Any visualization made with the tool can be exported as a provenance file (active session) for sharing. Any other user that uploads this file can then use the visualizations for themselves and has access to the full interactive arsenal of SPOT in doing so. This allows us, for example, to interactively explore and validate data and to design data selections. The next section showcases this explicitly: any of the provided examples come with a URL to the provenance file for that specific example. Uploading this file to SPOT opens the full interactive version of the said example.
4 Examples
For each example, we provide the “session URL” in the figure captions. All the session files can be found on https://doi.org/10.5281/zenodo.4247860.
4.1 Example 1: SUSY-AI
A primary goal of particle physics is to find signals that are predicted by extensions of the Standard Model. These extensions always come with several new parameters, such as the masses and couplings of new particles. The ATLAS experiment provides in ATLAS collaboration. (2015) for a 19-dimensional model of new physics (the so-called pMSSM) and about 310,000 realizations of this model (with randomly selected parameter sets) the information whether this parameter set is excluded (or not) by ATLAS measurements. We want to emphasize that such data are of great use. Online visualizations could encourage (traditionally conservative) experimental collaborations to continue providing high-dimensional data.

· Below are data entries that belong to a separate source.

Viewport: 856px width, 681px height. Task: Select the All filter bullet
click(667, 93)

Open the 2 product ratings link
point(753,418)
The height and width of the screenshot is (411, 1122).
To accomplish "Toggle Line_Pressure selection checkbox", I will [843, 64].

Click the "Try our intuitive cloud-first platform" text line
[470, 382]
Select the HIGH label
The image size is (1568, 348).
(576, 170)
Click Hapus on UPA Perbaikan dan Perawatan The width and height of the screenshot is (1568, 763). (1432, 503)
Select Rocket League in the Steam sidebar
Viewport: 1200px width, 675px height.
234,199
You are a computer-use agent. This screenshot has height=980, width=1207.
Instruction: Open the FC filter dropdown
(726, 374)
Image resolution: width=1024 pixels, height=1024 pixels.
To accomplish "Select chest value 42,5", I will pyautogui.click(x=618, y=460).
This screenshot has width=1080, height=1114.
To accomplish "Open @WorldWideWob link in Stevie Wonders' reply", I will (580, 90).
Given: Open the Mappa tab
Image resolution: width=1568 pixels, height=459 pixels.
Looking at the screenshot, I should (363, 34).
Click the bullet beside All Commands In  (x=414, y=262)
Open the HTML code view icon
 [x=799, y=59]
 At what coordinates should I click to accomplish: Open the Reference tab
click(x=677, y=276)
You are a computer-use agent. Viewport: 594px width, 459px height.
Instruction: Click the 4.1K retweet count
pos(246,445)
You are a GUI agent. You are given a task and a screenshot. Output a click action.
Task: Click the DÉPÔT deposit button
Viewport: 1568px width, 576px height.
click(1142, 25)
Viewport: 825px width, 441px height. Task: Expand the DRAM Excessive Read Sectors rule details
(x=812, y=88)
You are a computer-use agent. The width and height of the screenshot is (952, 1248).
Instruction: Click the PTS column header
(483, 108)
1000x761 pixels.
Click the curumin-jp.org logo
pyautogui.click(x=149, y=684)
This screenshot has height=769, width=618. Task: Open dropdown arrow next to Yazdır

These 310,000 model configurations with binary exclusions allowed the construction of an ML classifier to predict the exclusion contour in the full 19-dimensional model space (see Caron et al., 2017). The investigation of the exclusion of the 19-dimensional model parameters is, nevertheless, typically still done through two-dimensional projections.
However, storing the data in a database with an interactive plot tool would solve this problem. The reader can then simply take the actions that interest them. In this example, a subset of the data from ATLAS collaboration. (2015) is saved so that every projection and every slice can now be plotted. Figure 4 shows an example of an exclusion plot that can be made, in which colors indicate the average exclusion in each bin. Using the dynamic links between the plots in this figure, one can make on-the-fly slices in the project plot using the plots on the bottom, allowing for a quick and full exploration of the high-dimensional dataset. This shows that a tool like this could be used to accompany papers with an effectively unlimited number of (exclusion) plots and projections based on the data used in writing the paper.
4.2 Example 2: Galactic Center Excess Model Solutions
In Achterberg et al. (2017) and Achterberg et al. (2015), a 19-dimensional theoretical model 1 was tested against a measurement of an excess in the Galactic Center (GC), which was observed during the analysis of gamma rays.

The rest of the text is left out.